Shaw heads CCM’s undergraduate opera program and has staged several productions, but switching from staging an opera originally performed on television to on stage has special challenges that Shaw and his student designers are solving by using the set as a character that sets the mood.
“We’re doing a lot with light and suggestions of scenery,” he says. “Our student designers are incredible. We do this kind of transition all the time here.”
And Shaw calls Britten’s score “utterly crisp.”
“There’s almost no exposition,” he says. “It’s a complete distilling of his genius. We go from ethereal moments to the most dramatic Britten I’ve ever heard. The score can change on a dime and every moment, he tells part of the story.”
The opera ends quietly, almost in a whisper.
“The theme is so vital and so relevant,” Robin Guarino, head of CCM’s opera department, says. “I think Britten was captivated by the gothic form in the James story that hints at what’s below the surface of culture and family.”
“My favorite line is, ‘Peace is not silent; it is the voice of love,’ ” Shaw says. “I simply think Owen’s fighting to be a loving person. We honor that message by being clear and simple. Britten wanted to define peace for himself.”
Another opera about ideology and love is Fellow Travelers.
During the McCarthy era, being anything but a straight anti-Communist meant the end of a career, if not life itself. The anti-gay “lavender scare” in the State Department was as virulent as the Red Scare promulgated by McCarthy and his henchmen. Fellow Travelers (based on the 2007 novel by Thomas Mallon) probes an overlooked part of that dark period. It’s the latest project for Opera Fusion: New Works, sponsored by the Andrew W. Mellon Foundation, which offers composers or composer/librettist teams the opportunity to workshop an opera during a 10-day residency culminating in a performance.
Librettist Greg Pierce knows Thomas Mallon and read the novel before he was approached to do an operatic adaptation. A self-described opera buff, he was eager to write his first libretto and daunted by the challenges.
“Mallon writes with such extraordinary detail and we still had to pare things down,” he says. “And because this is opera, we had to consider what translates operatically, so some great material was cut. There’s definitely a tragic element in Travelers and a romantic, passionate love story. Although that’s our focus, we wanted to pay tribute to those people who were punished for being who they were.”
In the story, Hawkins Fuller, a closeted State Department official on the rise, meets Tim Laughlin, a devoted Catholic and anti-Communist eager to join the purges. The aptly named Hawk gets Tim a job with a senator in league with McCarthy, and Tim quickly falls in love with the older, seductive Hawk.

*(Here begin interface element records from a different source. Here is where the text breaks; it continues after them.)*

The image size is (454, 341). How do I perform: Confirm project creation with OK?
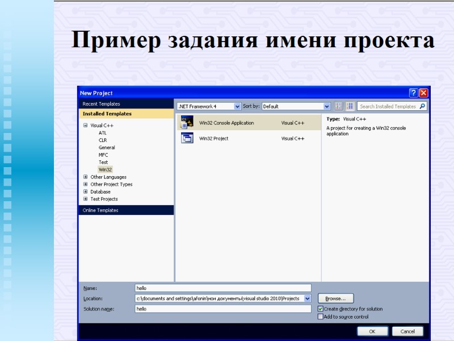tap(373, 331)
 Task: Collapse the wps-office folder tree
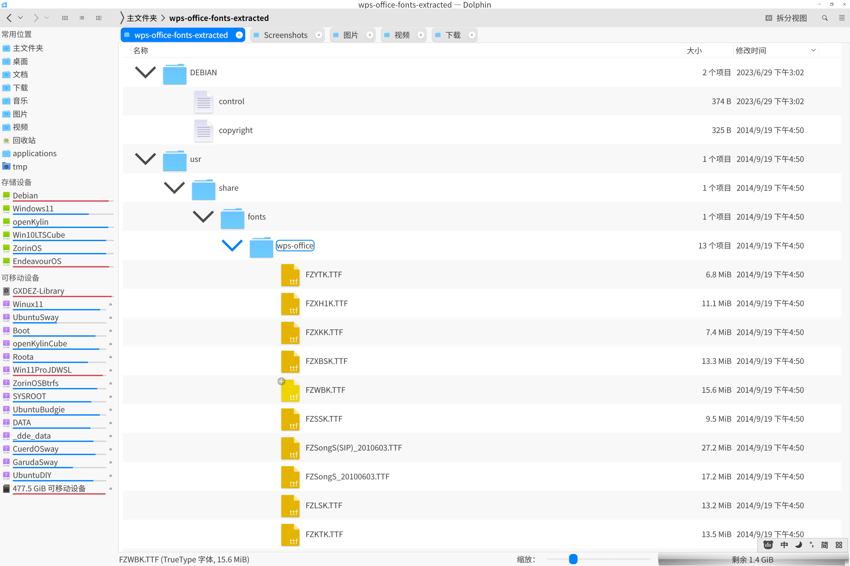pos(232,245)
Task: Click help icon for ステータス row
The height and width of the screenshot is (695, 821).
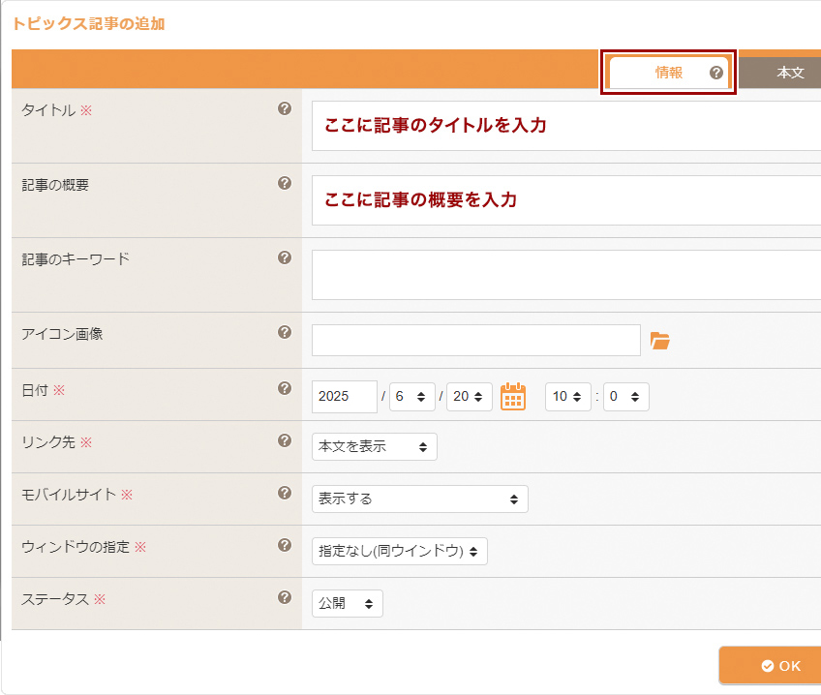Action: tap(285, 597)
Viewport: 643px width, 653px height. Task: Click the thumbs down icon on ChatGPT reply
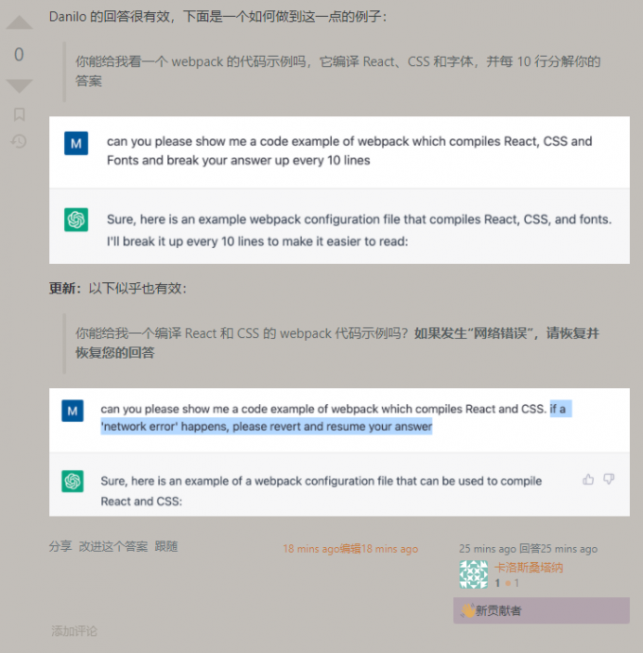coord(609,479)
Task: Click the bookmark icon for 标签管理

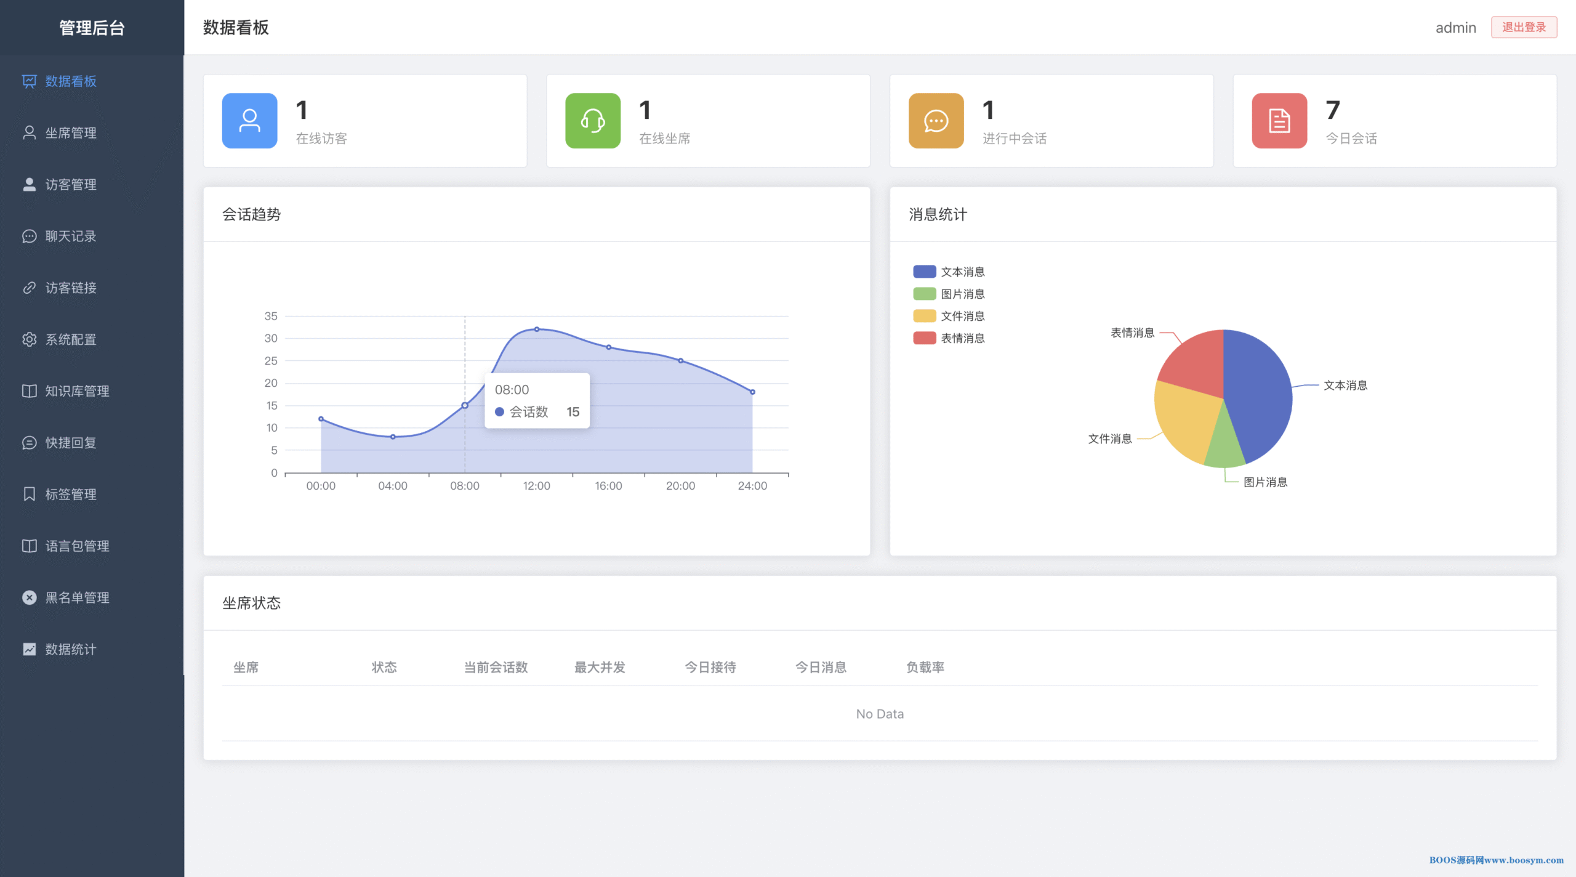Action: point(29,494)
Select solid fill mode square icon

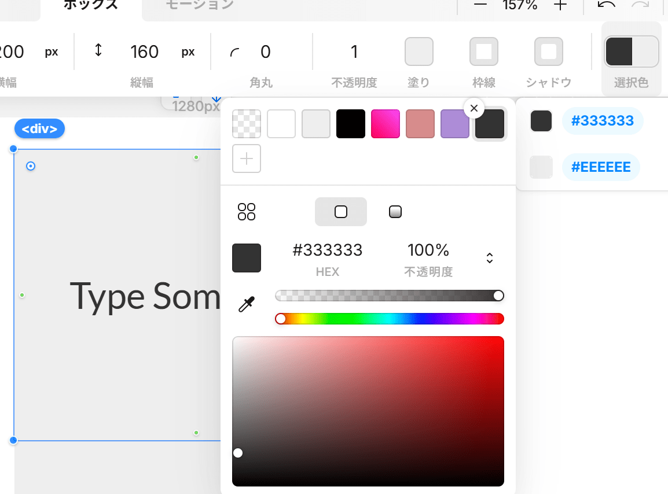(x=341, y=212)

Both men are caught up in the maelstrom of paranoia and its devastating impact on gays and lesbians.
“The world of closeted gay men is full of intrigue and subtext, and opera is all about subtext,” composer Gregory Spears says. “This is a love story obsessed with D.C. of the ’50s and opera is the medium to tell that.”

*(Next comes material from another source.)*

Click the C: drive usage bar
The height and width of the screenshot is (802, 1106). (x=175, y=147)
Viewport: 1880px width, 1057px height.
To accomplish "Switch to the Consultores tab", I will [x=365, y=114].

The score calls for 10 singers, three of whom sing multiple roles.
“I love the fact that in opera, people talk with different points of views and at the same time,” he says. “I ask for it almost at every turn in this piece. Opera can do it in such a strange and interesting way.”
Spears is an acclaimed composer with commissions from major orchestras, opera companies and artists, along with numerous awards and grants. (His last visit here was in 1993 for one day, performing for a music educators’ conference.) “He’s written operas, songs and multimedia work in an exciting language which he’s expanding,” Pierce says. “It’s exciting for me to hear this whole new musical world.”
The culmination of the 10-day workshop at CCM with Spears, Pierce and director Kevin Newbury is a performance of selected scenes at the Masonic Temple downtown.
“Every moment counts, so I’m prepared to drink a lot of coffee and get going,” Pierce says.
“It’s more than a workshop, it’s taking it to the next level,” Spears agrees.